TRY IT:
As the output, give exactly the lines that run from the one with "Click the USL Dunkerque crest" through the end of the records below, and omit pictures.

Stored items:
◇ ◇ ◇ ◇ ◇ ◇ ◇
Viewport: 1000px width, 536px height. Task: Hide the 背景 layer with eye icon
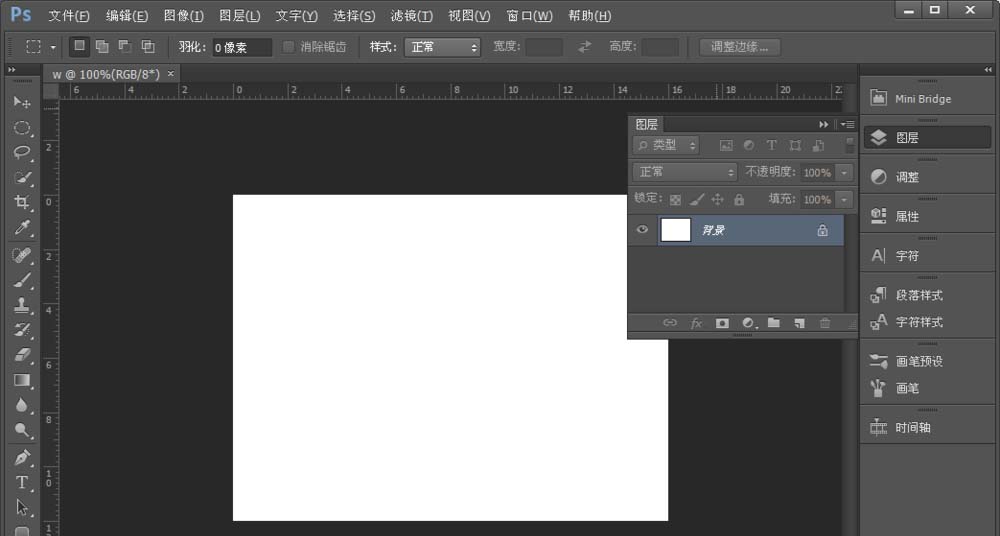[x=642, y=230]
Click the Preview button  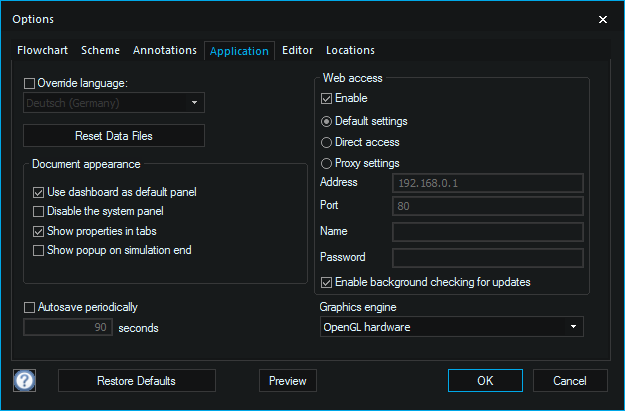(x=288, y=381)
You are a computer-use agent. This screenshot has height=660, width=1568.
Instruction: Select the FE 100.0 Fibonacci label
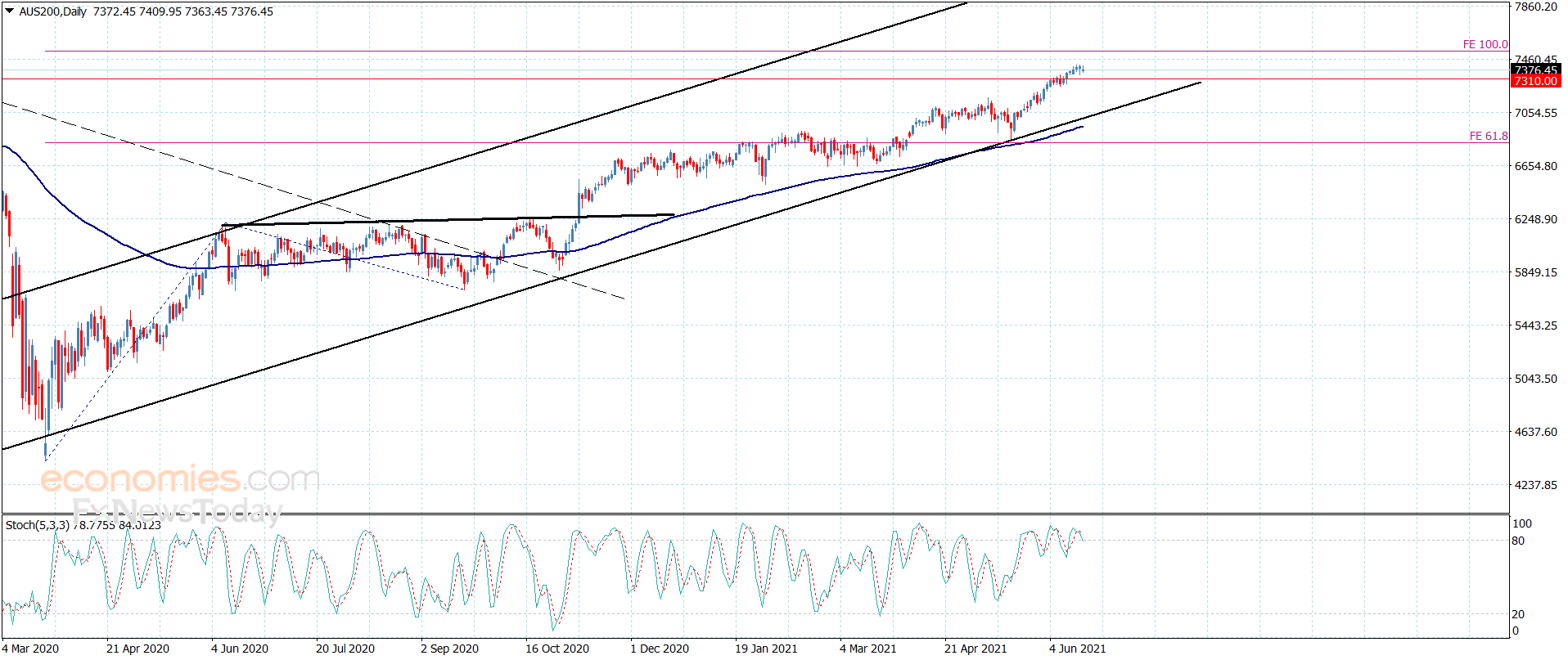(1485, 44)
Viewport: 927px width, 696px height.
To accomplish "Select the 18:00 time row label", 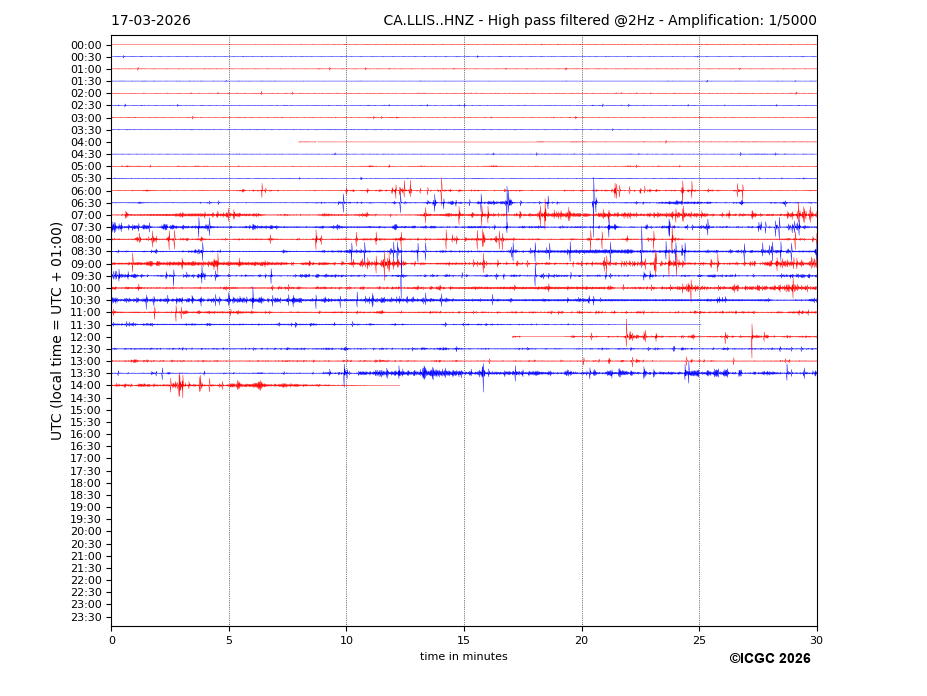I will tap(86, 483).
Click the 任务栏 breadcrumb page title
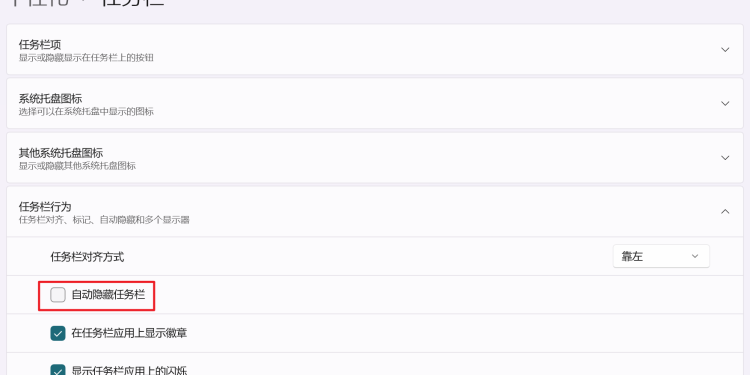 (x=133, y=2)
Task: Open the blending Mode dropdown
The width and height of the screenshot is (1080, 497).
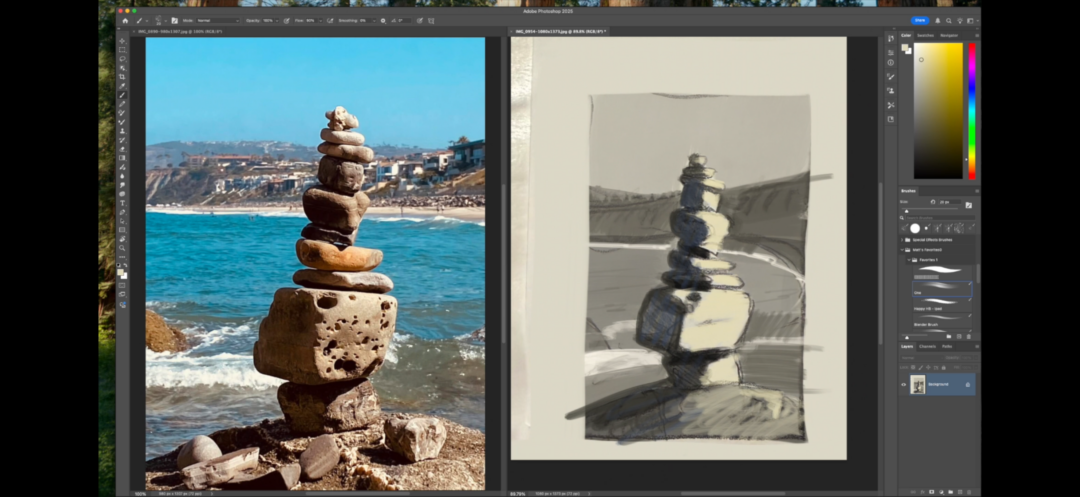Action: pos(216,20)
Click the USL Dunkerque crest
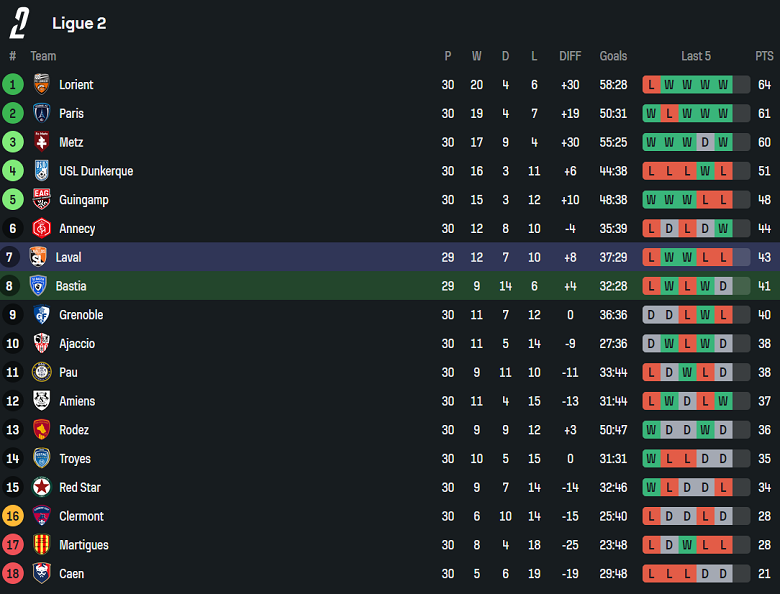 [x=41, y=171]
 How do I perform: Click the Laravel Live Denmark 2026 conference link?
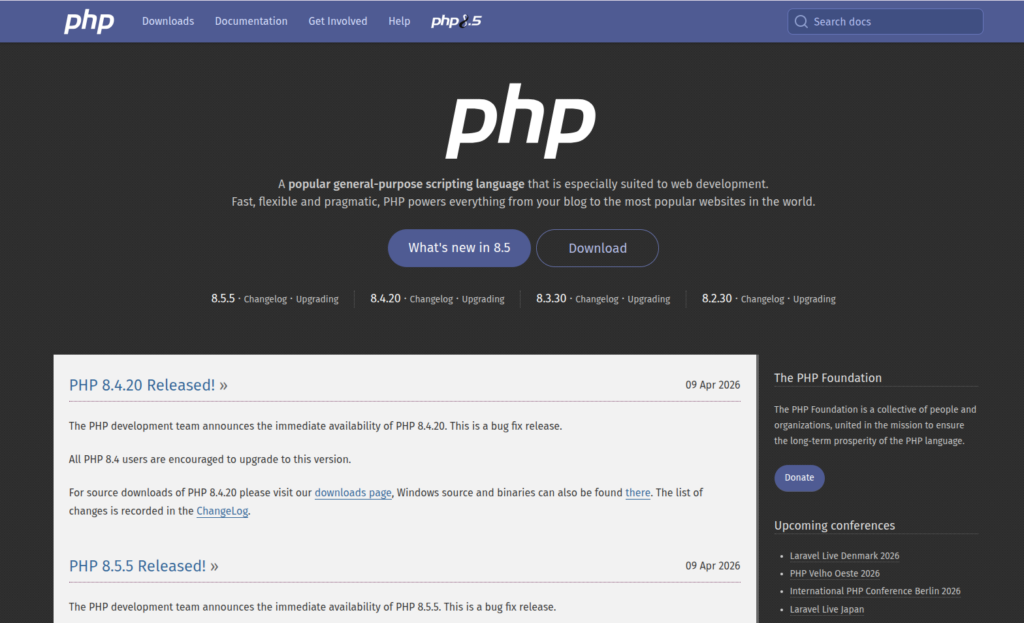click(x=843, y=555)
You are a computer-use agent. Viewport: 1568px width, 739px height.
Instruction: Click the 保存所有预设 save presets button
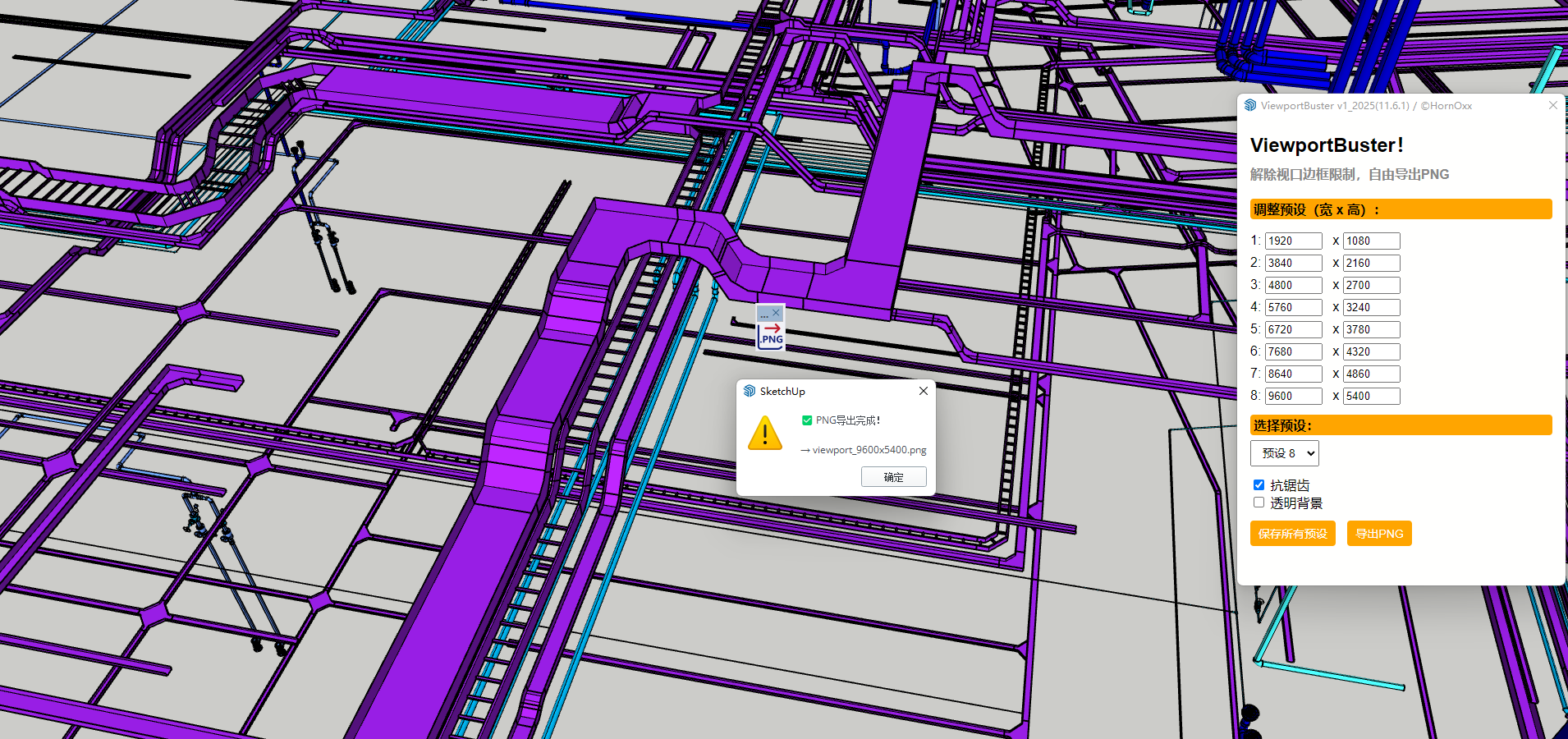(1292, 534)
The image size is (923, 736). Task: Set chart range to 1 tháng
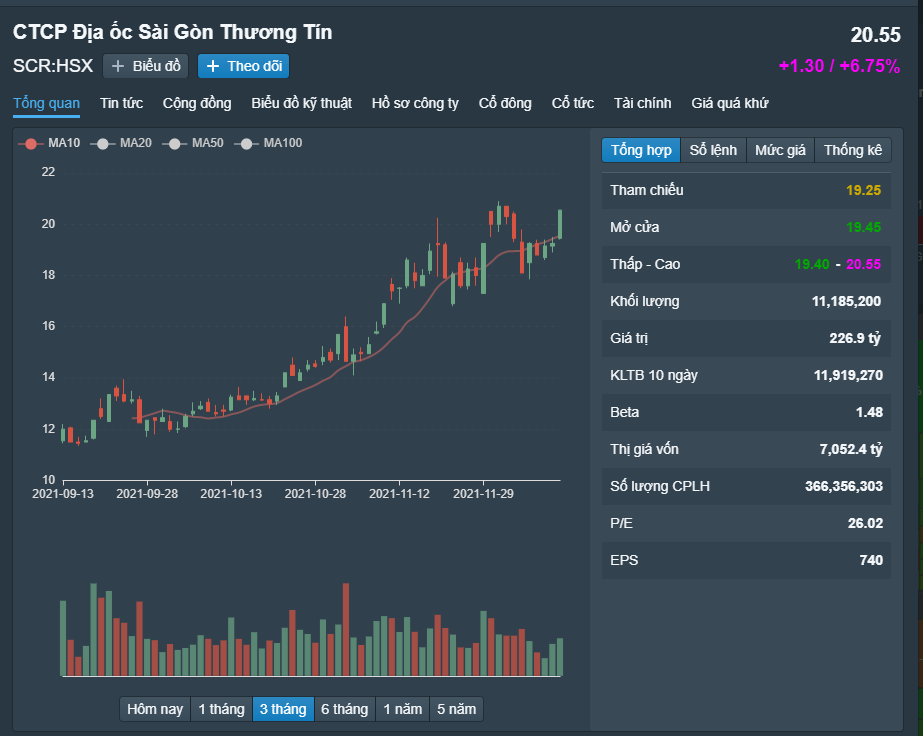pyautogui.click(x=221, y=709)
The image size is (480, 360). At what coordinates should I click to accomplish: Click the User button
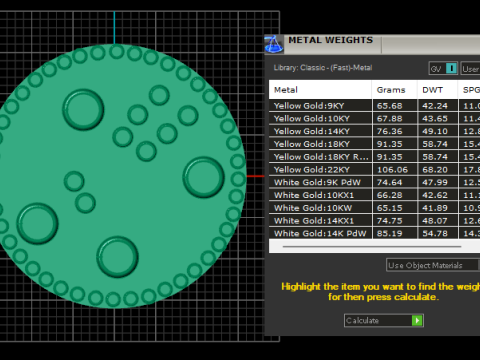tap(470, 69)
◇ ◇ ◇ ◇ ◇ ◇ ◇
RESULT OF THIS TASK:
Click the USL Dunkerque crest
 [x=41, y=171]
 How do I perform: Click the Laravel Live Denmark 2026 conference link?
click(x=843, y=555)
You are a computer-use agent. Viewport: 1568px width, 739px height.
Instruction: Click the 保存所有预设 save presets button
(1292, 534)
The image size is (923, 736). Task: Set chart range to 1 tháng
pyautogui.click(x=221, y=709)
The image size is (480, 360). At what coordinates should I click to accomplish: Click the User button
tap(470, 69)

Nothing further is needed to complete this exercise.